One other noteworthy distinction between the two sets of plans concerns the operation of the Housing Revenue Account ‘ring fence’ – ie the rules governing transfers between the HRA, which records income and expenditure on council housing, and the General Fund, which covers the rest of council spending. 

John Healey’s ‘Prospectus’ published a year ago showed the need for gradual reform of the way the ring fence operates to make the system fairer for tenants.  It showed that at least 40% of general management costs are incurred on what it defined as ‘non-core’ services, services that arguably should not be met from rents but from the general income of the council.  This one statistic makes a mockery of any accusation that tenants are ‘subsidised’.  Therefore, over time, it was proposed that non-core services should be regarded as services provided by the landlord but funded from sources other than rent.  The consultation showed virtually unanimous support for the continuation of the ring fence and the Prospectus proposed that new updated guidance should be issued.

In the Tory proposals ‘Implementing self-financing for council housing’ published in February 2011 the ring fence merits a single paragraph.  On the principle it accepts that the system should ensure that ‘council taxpayers do not subsidise services specifically for the benefit of tenants and that rent is not used to subsidise functions which are for the benefit of the wider local community’ – although that statement is open to several interpretations.  My concern is that it states ‘In line with our emphasis on localism we do not intend to issue new guidance on the operation of the ring-fence. We expect local authorities to take their own decisions, rooted in the principle that ‘who benefits pays’.’  The last guidance was issued in 1995 when council housing finance was very different from today.

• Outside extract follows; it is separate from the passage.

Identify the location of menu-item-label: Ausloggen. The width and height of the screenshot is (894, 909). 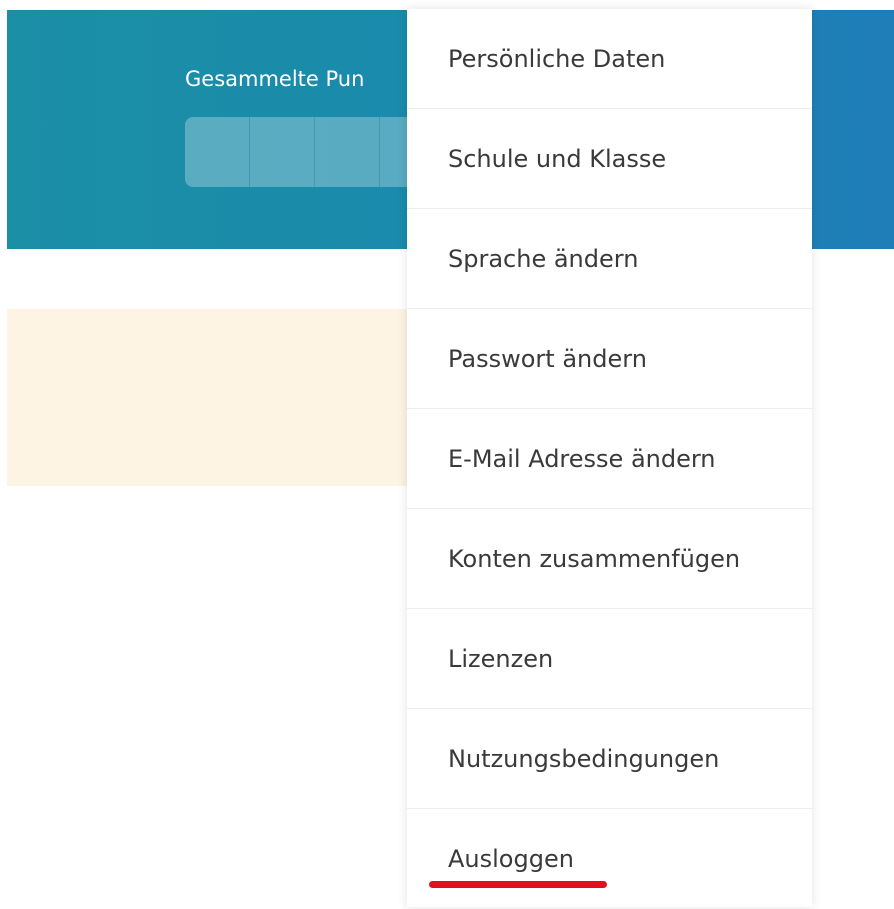
(511, 859).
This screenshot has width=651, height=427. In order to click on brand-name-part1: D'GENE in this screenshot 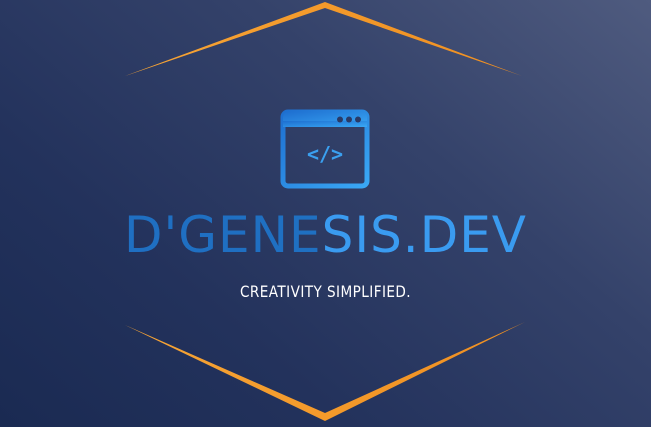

Although the legal position will not change, the lack of guidance, the dilution of Labour’s plans for independent regulation of council housing, and the message the government is sending out that the operation of the ring fence is down to local discretion, combine to create a real danger for tenants.  Council Finance Directors and local politicians of all hues will look enviously at a fairly well-funded HRA and see opportunities to shift resources to help their beleaguered General Funds. 

The ring fence is easily breached and open to manipulation.  In one council I worked with, there were more than 60 types of transaction between the HRA and the General Fund.  These ranged from recharges for council overheads and democratic costs, to dozens of service level agreements with charges for items like central accountancy and HR, to procurement of office furniture, to rent for council premises.  Then there are age-old practices where council tenants are charged twice, as rent payers and as council tax payers, for a single service – for example paying towards general street lighting but also paying extra for lighting on estate roads. 

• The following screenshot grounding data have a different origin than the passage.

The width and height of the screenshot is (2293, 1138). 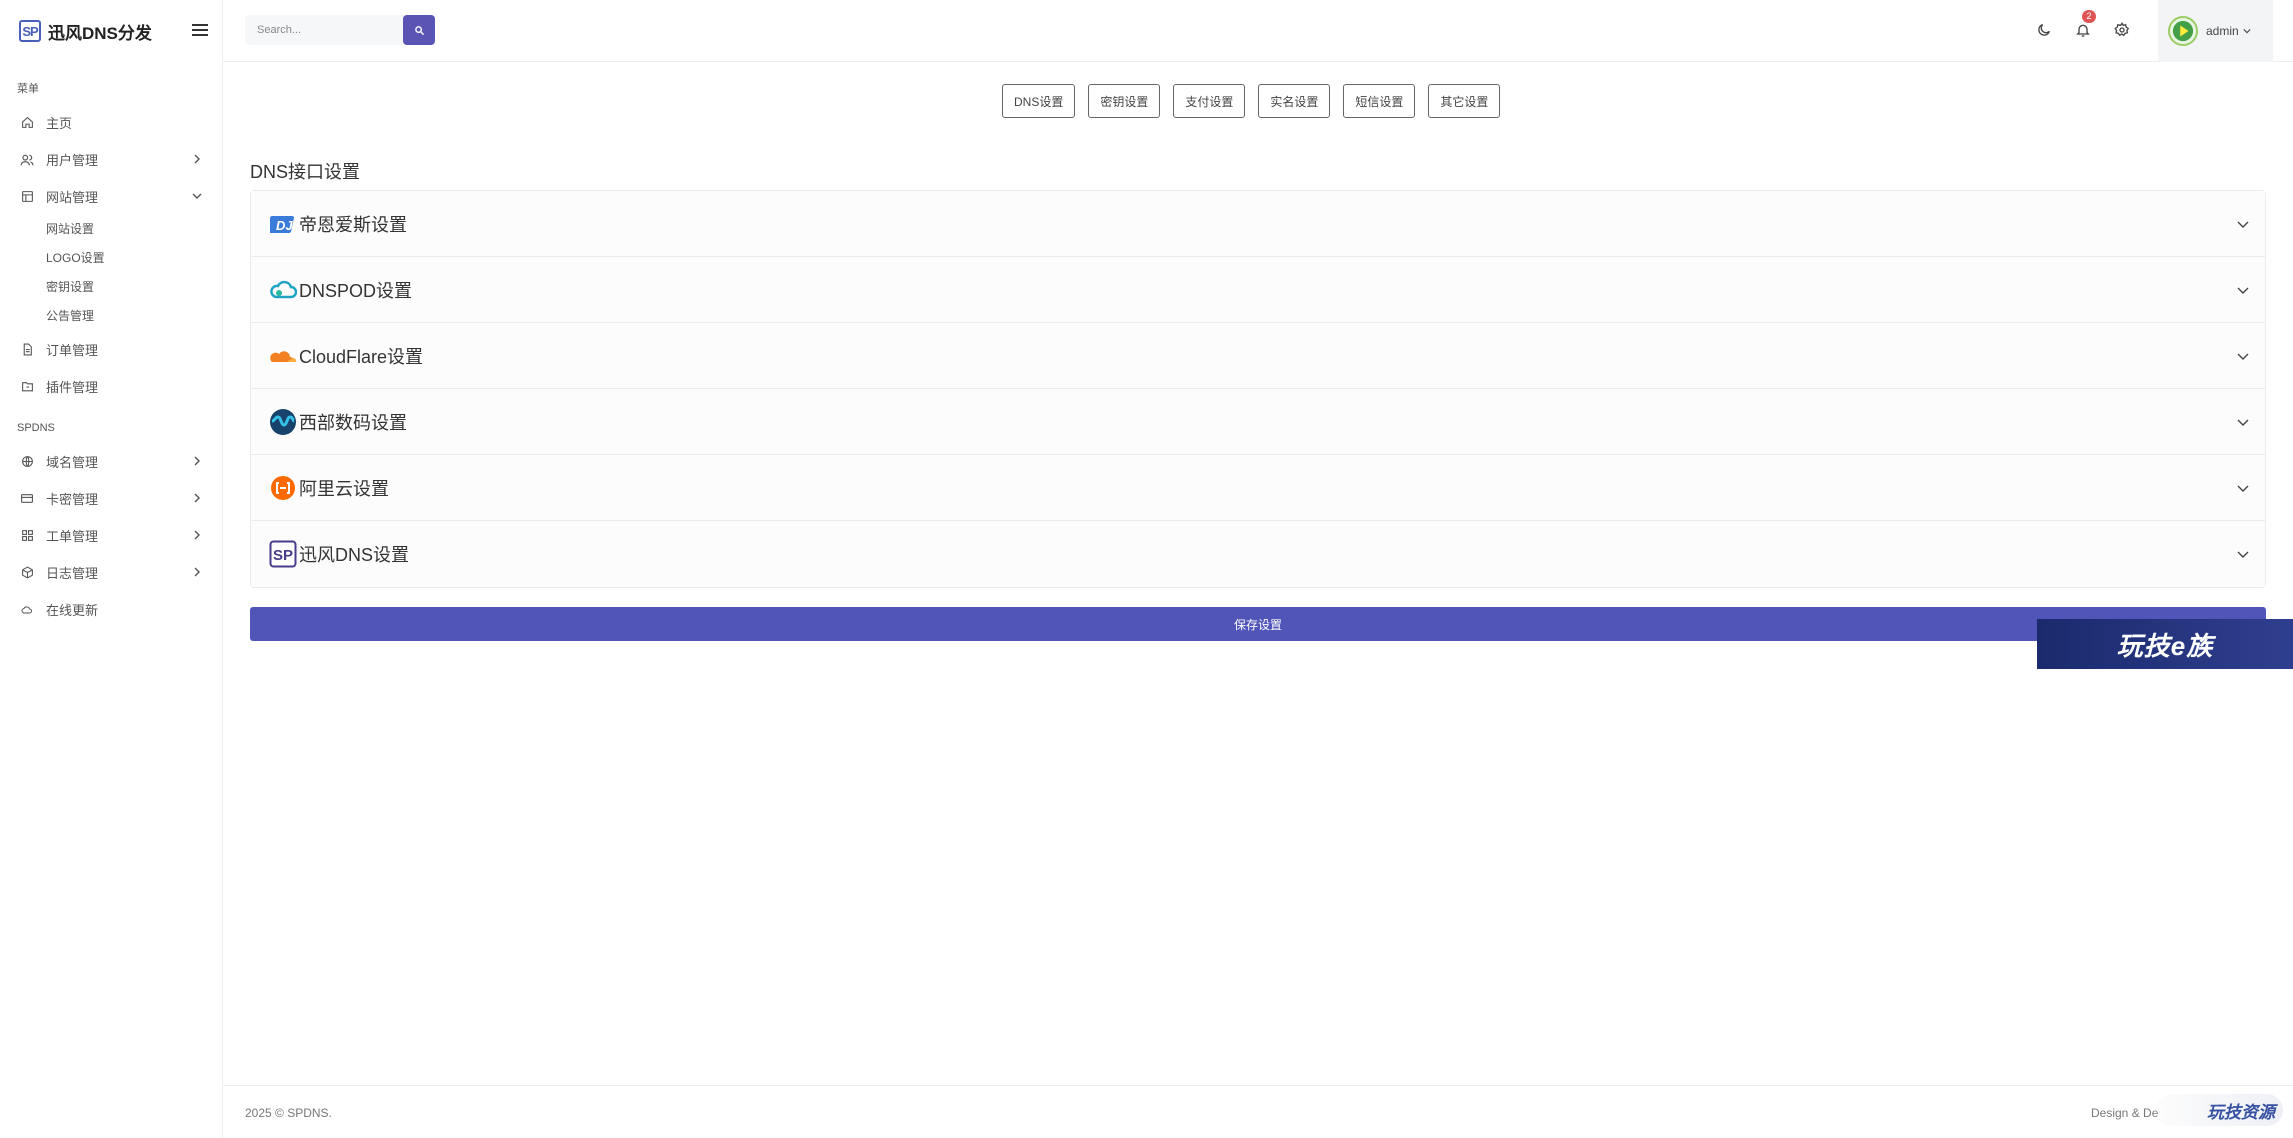 I want to click on accordion-label: 帝恩爱斯设置, so click(x=353, y=224).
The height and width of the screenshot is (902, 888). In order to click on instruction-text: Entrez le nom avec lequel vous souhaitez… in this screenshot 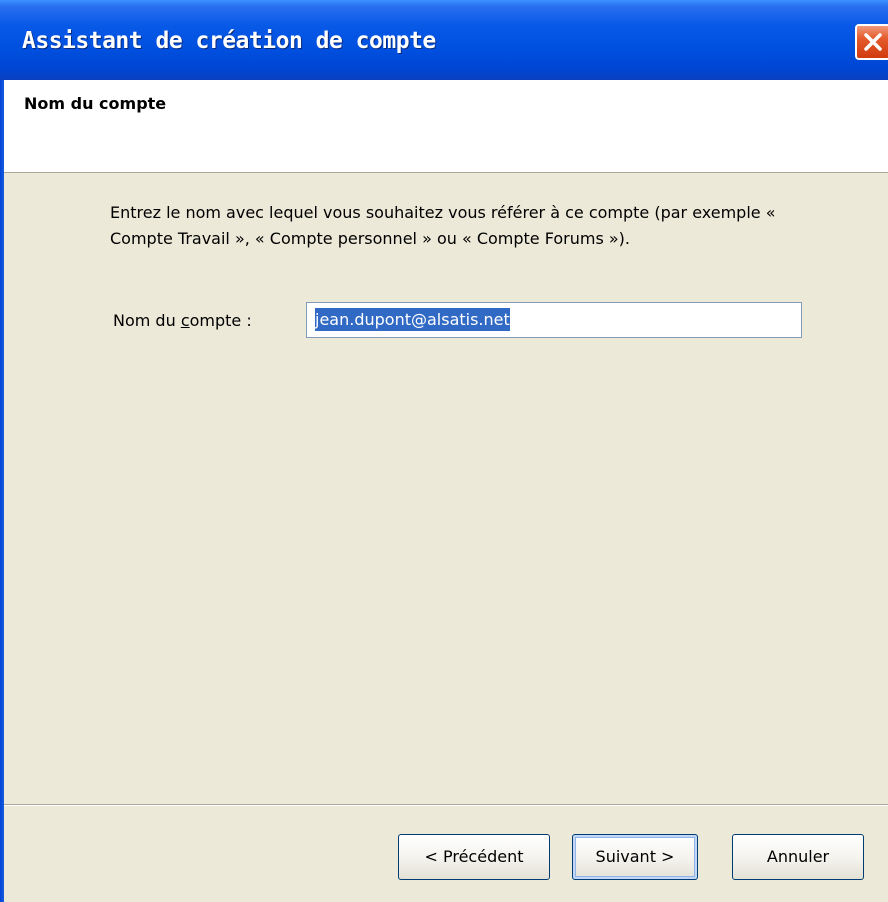, I will do `click(443, 226)`.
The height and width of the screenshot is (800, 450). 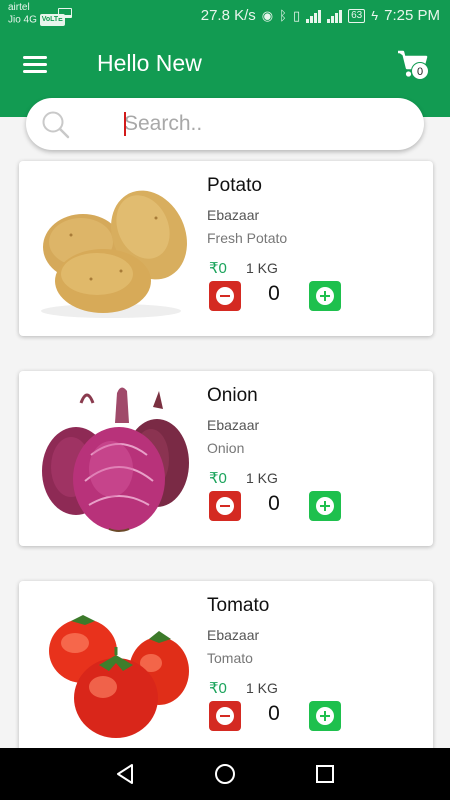 I want to click on cart-button: 0, so click(x=414, y=64).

These charges have often been set historically with little challenge.  One of the many benefits of ALMOs was that the process of setting up the management agreement required recharges and SLAs to be identified and renegotiated, a process sharpened by the need to obtain 2 stars in the inspection, which led to better services and significant cost reductions.  My fear is that local discretion will reverse this progress and cost tenants dear over time.  The temptation will be just too great – and it will undermine the move towards council housing being run as a self-financed business within the council, with services paid for out of rents in a very transparent way.  The case for central guidance is strong.

Tenants have been vigilant on this in the past – witness the ‘Daylight Robbery’ campaign a few years back.  In future, detailed tenant scrutiny of the local arrangements will be essential, and well-informed campaigning tenants groups could make a real difference.